- TASK GOAL -
Would you repeat exactly the part of the listing below that runs from the line containing "[option] (71, 1958)" down to the line containing "Is Cbd Okay for Kids (95, 1404)", inclusive, and nothing else?

- RECORDED DATA -
*** Begin section ***

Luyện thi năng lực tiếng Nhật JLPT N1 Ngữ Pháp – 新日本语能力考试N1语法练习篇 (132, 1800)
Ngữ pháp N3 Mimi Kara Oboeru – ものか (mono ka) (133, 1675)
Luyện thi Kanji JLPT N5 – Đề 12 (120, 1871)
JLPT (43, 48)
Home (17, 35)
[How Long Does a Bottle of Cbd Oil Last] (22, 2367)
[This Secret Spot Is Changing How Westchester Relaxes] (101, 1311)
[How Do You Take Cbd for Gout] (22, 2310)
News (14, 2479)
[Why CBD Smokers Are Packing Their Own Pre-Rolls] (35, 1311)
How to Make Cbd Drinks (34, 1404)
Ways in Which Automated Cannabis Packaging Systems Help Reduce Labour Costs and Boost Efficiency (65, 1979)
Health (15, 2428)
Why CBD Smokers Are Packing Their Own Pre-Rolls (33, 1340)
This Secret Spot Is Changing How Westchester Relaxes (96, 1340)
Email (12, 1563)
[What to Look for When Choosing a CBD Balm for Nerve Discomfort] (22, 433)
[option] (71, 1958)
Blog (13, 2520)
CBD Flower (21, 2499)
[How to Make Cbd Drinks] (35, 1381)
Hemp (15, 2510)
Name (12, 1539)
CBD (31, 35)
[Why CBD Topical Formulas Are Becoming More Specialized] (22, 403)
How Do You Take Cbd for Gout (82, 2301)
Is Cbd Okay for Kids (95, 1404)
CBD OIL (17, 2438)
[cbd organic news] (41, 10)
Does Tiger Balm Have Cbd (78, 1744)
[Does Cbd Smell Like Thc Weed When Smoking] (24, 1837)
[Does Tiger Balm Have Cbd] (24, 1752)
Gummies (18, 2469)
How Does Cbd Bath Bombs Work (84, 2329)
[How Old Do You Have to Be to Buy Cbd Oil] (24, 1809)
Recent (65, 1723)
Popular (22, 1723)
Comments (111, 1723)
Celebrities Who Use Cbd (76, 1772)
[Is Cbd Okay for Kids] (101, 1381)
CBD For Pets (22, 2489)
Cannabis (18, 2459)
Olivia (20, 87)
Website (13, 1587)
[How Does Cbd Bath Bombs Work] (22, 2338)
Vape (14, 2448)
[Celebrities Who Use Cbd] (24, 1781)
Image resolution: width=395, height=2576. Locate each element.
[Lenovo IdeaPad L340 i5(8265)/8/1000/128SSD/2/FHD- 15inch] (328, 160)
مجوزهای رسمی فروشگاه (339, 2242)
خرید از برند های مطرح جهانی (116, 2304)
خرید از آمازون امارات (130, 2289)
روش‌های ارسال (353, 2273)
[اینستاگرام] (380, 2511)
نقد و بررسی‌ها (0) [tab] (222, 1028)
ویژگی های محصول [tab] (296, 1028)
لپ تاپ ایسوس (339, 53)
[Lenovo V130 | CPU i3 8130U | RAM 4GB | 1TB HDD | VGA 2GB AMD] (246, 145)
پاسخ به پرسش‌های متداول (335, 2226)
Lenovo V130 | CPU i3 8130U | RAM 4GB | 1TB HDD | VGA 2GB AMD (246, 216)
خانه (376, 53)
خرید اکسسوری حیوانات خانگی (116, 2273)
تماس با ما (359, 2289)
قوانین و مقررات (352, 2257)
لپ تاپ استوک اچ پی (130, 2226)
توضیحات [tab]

*** End section ***

- SOLUTION TO THIS EXERCISE -
[option] (71, 1958)
Blog (13, 2520)
CBD Flower (21, 2499)
[How to Make Cbd Drinks] (35, 1381)
Hemp (15, 2510)
Name (12, 1539)
CBD (31, 35)
[Why CBD Topical Formulas Are Becoming More Specialized] (22, 403)
How Do You Take Cbd for Gout (82, 2301)
Is Cbd Okay for Kids (95, 1404)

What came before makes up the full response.